Theatre Review


 

 

Educating Rita
By Willy Russell.
Old Fire Station,
26.03.02 - 06.04.02

 

 

This is a wonderful play and a compelling production by StageGraft, the resident theatre company of the Old Fire Station.

Rita (Anjella Mackintosh), a working class Liverpudlian hairdresser, decides to get herself an education and enrols on an Open University English Literature course. She enters the study and the world of Frank (Robert Booth), an alcoholic, disillusioned professor and poet. Rita is on a quest for knowledge and culture. Frank is on a quest for love and unpretentious human companionship. Rita announces she wants to see and understand, learn about herself, discover meaning and talk about what matters. Frank is loath to teach her - the conventional game of learning and criticism has left him a lifeless, lonely academic and an alcoholic geriatric hippy. Literature - his life, has also ruined it. His wife left him in the absurd belief that it would further his poetry. The comedy lies in the clash of assumptions and social class. Beneath the surface, the substance of the play is a darker examination of all that is wrong with education and - indivisibly - our society, and also, in what is essential and important about learning and culture.

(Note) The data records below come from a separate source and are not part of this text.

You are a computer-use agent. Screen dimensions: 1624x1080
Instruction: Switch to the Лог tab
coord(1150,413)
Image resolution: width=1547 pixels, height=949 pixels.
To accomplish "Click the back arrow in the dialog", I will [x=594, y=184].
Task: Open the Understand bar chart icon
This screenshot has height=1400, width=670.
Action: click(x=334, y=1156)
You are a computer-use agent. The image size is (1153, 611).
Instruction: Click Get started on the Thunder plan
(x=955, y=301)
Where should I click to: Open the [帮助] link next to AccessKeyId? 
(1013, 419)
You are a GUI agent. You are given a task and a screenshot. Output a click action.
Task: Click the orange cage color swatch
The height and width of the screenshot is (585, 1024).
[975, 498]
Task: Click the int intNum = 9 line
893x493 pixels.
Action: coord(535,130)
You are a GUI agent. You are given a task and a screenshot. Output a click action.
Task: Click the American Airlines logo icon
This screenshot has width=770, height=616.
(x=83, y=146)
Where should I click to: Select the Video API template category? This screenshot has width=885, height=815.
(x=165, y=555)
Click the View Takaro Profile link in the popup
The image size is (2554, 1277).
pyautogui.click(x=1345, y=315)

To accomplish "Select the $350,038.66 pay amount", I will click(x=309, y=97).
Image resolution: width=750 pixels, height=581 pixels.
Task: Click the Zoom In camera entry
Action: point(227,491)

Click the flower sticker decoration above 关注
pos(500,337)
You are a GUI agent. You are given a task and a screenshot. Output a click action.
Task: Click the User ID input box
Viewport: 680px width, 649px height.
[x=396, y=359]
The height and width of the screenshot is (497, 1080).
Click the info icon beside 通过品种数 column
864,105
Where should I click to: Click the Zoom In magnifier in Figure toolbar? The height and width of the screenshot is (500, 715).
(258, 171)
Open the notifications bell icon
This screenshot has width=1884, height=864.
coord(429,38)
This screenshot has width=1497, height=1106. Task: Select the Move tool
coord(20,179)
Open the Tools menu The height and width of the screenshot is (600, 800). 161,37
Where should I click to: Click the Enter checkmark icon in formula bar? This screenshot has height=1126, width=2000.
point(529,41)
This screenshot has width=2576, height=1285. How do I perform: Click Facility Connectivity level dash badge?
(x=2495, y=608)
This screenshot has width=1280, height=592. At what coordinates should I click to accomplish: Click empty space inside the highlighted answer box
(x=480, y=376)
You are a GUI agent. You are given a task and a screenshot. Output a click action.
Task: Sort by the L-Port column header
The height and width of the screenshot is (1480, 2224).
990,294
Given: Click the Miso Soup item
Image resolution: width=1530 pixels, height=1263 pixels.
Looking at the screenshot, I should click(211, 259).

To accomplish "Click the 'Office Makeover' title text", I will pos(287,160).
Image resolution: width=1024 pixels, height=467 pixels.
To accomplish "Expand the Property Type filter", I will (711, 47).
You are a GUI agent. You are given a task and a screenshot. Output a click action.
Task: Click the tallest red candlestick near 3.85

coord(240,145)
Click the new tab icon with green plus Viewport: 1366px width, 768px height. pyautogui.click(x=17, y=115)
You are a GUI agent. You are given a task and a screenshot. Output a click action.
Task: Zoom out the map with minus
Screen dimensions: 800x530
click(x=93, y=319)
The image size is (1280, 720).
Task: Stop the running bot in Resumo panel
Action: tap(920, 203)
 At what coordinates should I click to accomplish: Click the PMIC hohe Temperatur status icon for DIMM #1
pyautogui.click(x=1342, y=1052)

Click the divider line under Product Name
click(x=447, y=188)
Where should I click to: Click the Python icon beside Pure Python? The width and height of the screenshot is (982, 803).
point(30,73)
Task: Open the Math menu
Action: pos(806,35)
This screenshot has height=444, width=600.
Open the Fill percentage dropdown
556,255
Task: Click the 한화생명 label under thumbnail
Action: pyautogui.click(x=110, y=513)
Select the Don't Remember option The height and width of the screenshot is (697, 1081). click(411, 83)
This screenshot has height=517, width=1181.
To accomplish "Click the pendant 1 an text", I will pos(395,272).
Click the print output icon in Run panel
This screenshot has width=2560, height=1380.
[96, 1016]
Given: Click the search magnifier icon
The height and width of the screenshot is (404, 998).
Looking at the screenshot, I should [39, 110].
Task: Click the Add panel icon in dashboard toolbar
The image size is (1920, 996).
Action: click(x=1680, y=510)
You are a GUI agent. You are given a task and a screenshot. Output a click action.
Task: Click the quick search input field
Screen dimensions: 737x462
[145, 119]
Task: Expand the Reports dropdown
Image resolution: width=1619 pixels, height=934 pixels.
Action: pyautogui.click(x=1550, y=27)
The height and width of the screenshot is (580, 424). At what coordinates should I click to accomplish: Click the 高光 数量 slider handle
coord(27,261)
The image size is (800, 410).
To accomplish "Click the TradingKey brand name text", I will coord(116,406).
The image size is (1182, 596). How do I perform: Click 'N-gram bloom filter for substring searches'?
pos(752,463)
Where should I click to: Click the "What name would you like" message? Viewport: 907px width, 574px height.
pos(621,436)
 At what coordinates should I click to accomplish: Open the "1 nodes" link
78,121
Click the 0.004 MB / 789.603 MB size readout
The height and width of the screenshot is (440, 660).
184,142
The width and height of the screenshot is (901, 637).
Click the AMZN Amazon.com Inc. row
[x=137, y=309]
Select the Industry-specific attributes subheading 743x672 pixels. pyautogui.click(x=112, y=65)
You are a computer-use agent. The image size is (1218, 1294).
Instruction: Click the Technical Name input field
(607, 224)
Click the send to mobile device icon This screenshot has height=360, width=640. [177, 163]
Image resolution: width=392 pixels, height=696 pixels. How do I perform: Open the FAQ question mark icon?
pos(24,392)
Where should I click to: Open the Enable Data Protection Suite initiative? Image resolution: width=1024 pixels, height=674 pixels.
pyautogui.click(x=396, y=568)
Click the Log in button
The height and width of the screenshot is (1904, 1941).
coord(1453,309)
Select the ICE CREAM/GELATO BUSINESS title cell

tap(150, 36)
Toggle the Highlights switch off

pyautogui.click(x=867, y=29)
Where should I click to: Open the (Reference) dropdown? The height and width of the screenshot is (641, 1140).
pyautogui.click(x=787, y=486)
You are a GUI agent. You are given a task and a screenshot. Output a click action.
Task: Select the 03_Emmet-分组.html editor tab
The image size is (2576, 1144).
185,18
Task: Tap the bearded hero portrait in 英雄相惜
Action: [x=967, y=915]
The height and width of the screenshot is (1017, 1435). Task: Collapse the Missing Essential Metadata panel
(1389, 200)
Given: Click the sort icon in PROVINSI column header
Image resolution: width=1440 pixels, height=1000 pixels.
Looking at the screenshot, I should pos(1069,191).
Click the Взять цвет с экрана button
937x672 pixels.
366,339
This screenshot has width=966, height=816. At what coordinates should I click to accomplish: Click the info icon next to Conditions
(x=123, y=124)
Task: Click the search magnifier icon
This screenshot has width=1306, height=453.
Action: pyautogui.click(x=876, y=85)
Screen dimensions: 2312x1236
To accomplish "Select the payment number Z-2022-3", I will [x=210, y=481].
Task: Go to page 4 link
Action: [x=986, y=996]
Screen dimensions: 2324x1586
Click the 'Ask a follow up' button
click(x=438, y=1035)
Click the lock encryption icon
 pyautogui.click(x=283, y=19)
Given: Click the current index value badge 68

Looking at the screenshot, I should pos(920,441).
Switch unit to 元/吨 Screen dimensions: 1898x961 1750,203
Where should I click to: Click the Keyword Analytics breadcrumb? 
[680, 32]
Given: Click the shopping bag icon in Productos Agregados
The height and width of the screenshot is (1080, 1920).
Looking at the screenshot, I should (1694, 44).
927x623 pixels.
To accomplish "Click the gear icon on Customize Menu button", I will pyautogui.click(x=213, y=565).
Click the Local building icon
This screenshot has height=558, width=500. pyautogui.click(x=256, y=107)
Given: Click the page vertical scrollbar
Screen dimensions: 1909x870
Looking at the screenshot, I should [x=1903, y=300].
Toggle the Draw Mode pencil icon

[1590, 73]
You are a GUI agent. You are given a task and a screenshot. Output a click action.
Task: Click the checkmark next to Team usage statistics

The play is a searing assault on our rigid class distinctions, and culture of ignorance and misunderstanding, aggravated by inequalities in wealth and education. Rita is soon alienated from her social milieu and her partner, who burns her books and leaves her because she refuses to come off the pill. Why didn't she go to college, Frank asks. 'What, from my school!', she jibes. At one stage she tries to alter her speech and it is uncomfortably believable that Rita will only be able to talk authoritatively if she trades in her Liverpudlian drawl for a dictum of received pronunciation. Frank cannot stand this. He feels education is a hoax, and is spoiling Rita's innate interest and vitality. But Rita, and finally the play, are entirely dismissive of this patronising, self-indulgent view that the working classes are happy with the status quo, and better off with their lot. As Rita points out, the unions may tell them to demand more money, but the ads on ITV just spend it for them - hardly a comfort or answer to some of the more difficult questions. Their raucous drunken behaviour is no measure of quality of life, but veils a deeper dissatisfaction. How dare the establishment want to keep the natives thick, she challenges? For Rita, the only thing that keeps her going is her reading and her weekly tutorial with Frank. If he can't reconcile life and literature that's his problem. Frank may decide to flee everything for Australia, but Rita will continue to negotiate her changed life, which though undeniably difficult, is at least controlled and driven by her, and her choices.

The two actors achieve sustained hilarity and moments of touching emotion. One message of the play may be that there is a lot wrong with education. But their performance asserts that there is little to be cynical about the power of literature and drama itself. Rita is bowled over by her first Shakespeare play, Romeo and Juliet, and her engagement in her study is refreshing and real. 'Why on earth would you want to bother giving up an evening in a pub to watch amateur dramatics?', Frank asks Rita. You find yourself answering for her - to watch exactly this kind of play.